6 thoughts on “Using indexed views? What is an imprecise or non-deterministic convert?”

  1. Huh?

    I’m working with pretty much the same problem – dates where the table uses a low default date, but also where time is stored in a separate column of type char(6) – to represent hhmmss.

    However, from your article, I don’t understand:

    * Why does the implicit conversion fail? The supplied string uses a four digit year, so your comment “eliminating any date or time style with 2-digit centuries” seems irrelevant?

    * Why does the convert fail with one code, but not the next?

    I don’t think the article explained *why* the solution is what it is … which means I can’t figure out what the issue is for my 6 number timestamps either.

    Is the issue, more specifically, that a string is being supplied and strings are presumed to be non-deterministic (even though they are, in this case, hard-coded in the view definition?) Why would that be? I suppose the string might vary if you modify some database settings after creating the view (but couldn’t the DB then prevent the setting change, requiring you to drop the view, make the change and re-create the view?)

    1. Hi Chris, thanks for stopping by. The answer is “I don’t know”, but I can give you a little more insight.

      The issue isn’t whether or not you have the right length necessarily, it’s that only specific combinations of the CONVERT / CAST function with a style format, will ensure the column is not ambiguous. I used the documentation as a guideline and tried to create indexes on views using all of the conversion formats.

      The following styles failed: 0, 1, 2, 3, 4, 5, 6, 7, 8, 9, 10, 11, 12, 13, 14, 22, 23, 24, 25, 100, 106, 107, 109, and 113.

      If we look at the ones that succeeded (namely 20, 21, 101, 102, 103, 104, 105, 108, 110, 111, 112, 114, 120, 121, 126, 127, 130, and 131), there doesn’t seem to be anything particularly consistent about them compared to the failures. One might extrapolate rules, but without seeing the source code for myself, I can’t be sure why some formats are allowed and others are not.

      Sorry that I can’t be of more use. Hopefully this will satisfy your curiosity. For what it’s worth, I used 112 in my example because it’s an ISO standard that I happen to know SQL Server can read without any issues, irrespective of regional settings.
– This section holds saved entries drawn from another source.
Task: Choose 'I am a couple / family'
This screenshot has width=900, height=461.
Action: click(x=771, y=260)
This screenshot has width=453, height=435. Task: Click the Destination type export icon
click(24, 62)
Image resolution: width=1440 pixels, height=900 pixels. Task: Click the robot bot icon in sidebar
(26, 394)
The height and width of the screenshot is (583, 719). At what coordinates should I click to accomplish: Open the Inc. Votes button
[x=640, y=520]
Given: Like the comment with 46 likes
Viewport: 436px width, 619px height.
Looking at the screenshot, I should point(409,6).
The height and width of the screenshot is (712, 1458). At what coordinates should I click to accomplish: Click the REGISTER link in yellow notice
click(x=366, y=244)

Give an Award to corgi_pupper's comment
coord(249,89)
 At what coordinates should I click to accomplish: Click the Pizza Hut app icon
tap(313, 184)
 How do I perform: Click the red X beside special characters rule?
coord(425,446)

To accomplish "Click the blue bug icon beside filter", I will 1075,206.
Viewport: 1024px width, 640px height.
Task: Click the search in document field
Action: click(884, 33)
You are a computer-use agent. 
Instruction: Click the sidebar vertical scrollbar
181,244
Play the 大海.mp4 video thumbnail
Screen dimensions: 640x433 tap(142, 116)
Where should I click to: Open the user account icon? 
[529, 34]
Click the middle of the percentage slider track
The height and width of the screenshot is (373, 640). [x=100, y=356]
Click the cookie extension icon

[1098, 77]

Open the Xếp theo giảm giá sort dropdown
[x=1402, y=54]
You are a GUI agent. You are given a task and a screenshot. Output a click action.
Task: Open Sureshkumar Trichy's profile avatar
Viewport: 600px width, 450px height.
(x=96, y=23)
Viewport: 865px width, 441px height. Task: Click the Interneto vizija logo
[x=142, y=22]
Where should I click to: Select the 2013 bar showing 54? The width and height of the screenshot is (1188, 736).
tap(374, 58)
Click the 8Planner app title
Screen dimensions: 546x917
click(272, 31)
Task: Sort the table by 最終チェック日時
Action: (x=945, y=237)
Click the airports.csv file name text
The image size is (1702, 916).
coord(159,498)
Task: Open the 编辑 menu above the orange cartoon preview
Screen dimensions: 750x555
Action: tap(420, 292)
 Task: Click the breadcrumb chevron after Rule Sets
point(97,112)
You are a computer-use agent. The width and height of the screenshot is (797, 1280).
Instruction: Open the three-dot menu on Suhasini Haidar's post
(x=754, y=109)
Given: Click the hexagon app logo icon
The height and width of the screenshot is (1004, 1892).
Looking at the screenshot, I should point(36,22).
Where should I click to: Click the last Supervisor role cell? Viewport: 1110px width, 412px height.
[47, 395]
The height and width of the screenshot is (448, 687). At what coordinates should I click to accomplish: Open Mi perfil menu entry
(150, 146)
  2. Thanks Randolph. For the sake of completing the discussion, I worked around this issue by breaking my various expressions down into single columns – so rather than build a view which does all the convoluted converstions (from datetime to date to string then concatenating to substrings of other strings before casting back to datetime!) I did each step separately and then tried creating the index on the view. Where it failed was in casting a datetime value to a date, then a string and concatenating it to a space character – I am still not sure why. But in my case the underlying data type I began with was datetime – just the application was not populating the time part – that was being held in another column. So instead I broke up the time string into hour, minute and second values (as strings) and used try_cast to cast to int, then used the dateadd function to progressively add the hour, minute and second parts to the existing datetime. This resulted in the final value being deterministic – so I presume something to do with type casting from datetime to date, or from date to string (of uncertain data type) may have led to the expresion being non-deterministic initially. *Mayyyybe* this description of approach might at least help someone down the line. Cheers.

    1. Great! Thanks for closing the loop on this. One thing’s for sure, I’ll never be bored with the weird stuff in this product.

  3. Hi Randolph,
    I need to do this transformation in the view:
    CASE WHEN Txt1 = ” THEN ‘Not Applicable’
    ELSE CONVERT(varchar(100), convert(date, Txt1 , 101))
    END
    When I try to create an index, I receive this error message:
    “The view contains a convert that is imprecise or non-deterministic.”
    How should I fix this?

    1. Hi Leila

      This worked:

      CREATE OR ALTER VIEW test
      WITH SCHEMABINDING
      AS
      SELECT CONVERT(VARCHAR(100), CONVERT(DATE, ‘20220101’, 101), 101) AS result;
      GO
      CREATE UNIQUE CLUSTERED INDEX IX_result ON test (result);
      GO

      I think you were missing a parameter in the outside CONVERT.